- _Directions for this task_
Continue the passage below on fitting specialty contact lenses for irregular corneas, picking up after its last sentence.

The problem with the extensive use of high technology coupled with the lack of the experience mentioned previously is that a wide variety of variables affect the lens-to-cornea fitting including palpebral fissure, tear quality, gravity, lens and material physics, atmospheric conditions, temperature, eye movements, different eye conditions and much more. We can't depend exclusively on top corneal topography technology when we manage irregular cornea conditions. Lens fitters must have adequate training and experience in GP fitting and diagnostic lens evaluations. And if they understand the manufacturing principles, it will help even further.

Helping With Specialty Fits

The vast majority of contact lens practitioners don't have such expertise and knowledge of principles. When I realized that I was in a position to help these practitioners succeed with their fittings, I had a discussion with my father, Saul Bastos, MD, who was one of the most experienced lens fitters I knew. He used to fit about 20 to 25 special lens designs a day. He taught me the principles of contact lens fitting, especially for irregular cornea conditions, which supplemented my knowledge in contact lens manufacturing principles.

My father was concerned and uncomfortable when some ophthalmologists asked for my help to resolve some cases; he used to say that the doctors should know what to do and not ask me what to do. But I wanted to help those practitioners succeed so I could help more patients have a better quality of life, solve their vision needs and offer the real possibility of visual rehabilitation.

Today, I have the responsibility to run my father's clinic, Instituto de Olhos Dr. Saul Bastos (IOSB), and Ultralentes, a GP contact lens laboratory in Brazil that researches and manufactures specialty GP lens designs.

- _Source data_
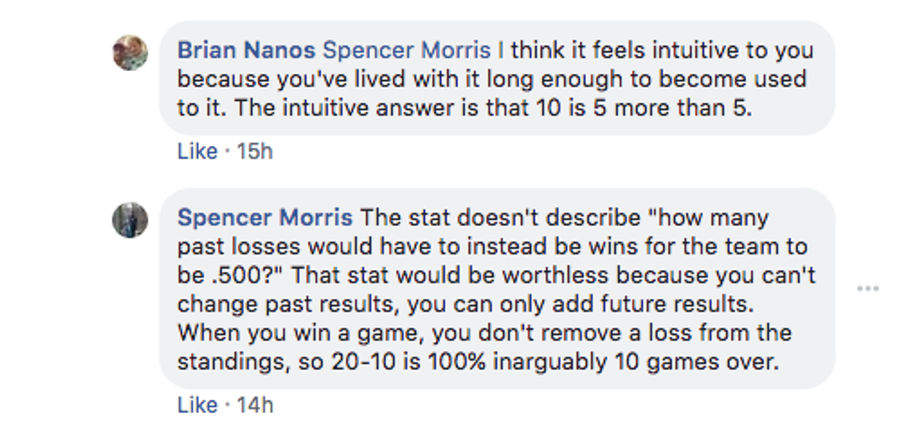The image size is (900, 432).
Task: Open Spencer Morris's commenter avatar
Action: click(130, 220)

- _Response to the exercise_
We have some special lens designs for irregular cornea conditions such as keratoconus, pellucid marginal degeneration, postpenetrating keratoplasty (postgraft), post-RK/PRK/LASIK sequelae and post-trauma. These lens designs are Ultracone, Ultracone Mini-Scleral (semi-scleral) and Ultraflat. They are multi-aspheric GP lens designs with different eccentricity values. During the last few years we've successfully fit keratoconus patients with base curves as steep as 75.00D.

We help practitioners with what I call The Digital Consultory. Practitioners take digital images of fluorescein patterns with our diagnostic lens designs and send the images to our lab via the Internet. We then have a conference about the case while we both observe the image.

Today's Digital Consultory consists of images of fluorescein patterns as well as video clips. I ask practitioners to send pictures in both white and cobalt blue lights in wide and slit view. This helps in determining the specific changes we can apply during the manufacturing process to improve the fitting. Most slit lamps today have the option of attaching an integrated system of digital photography. If practitioners don't want to spend this money, I encourage them to buy a digital camera that fits in the ocular eye piece of their biomicroscope. The only disadvantage of this is that the practitioner will have to hold the camera with one hand while operating the slit lamp with the other, but it's not difficult to master this task.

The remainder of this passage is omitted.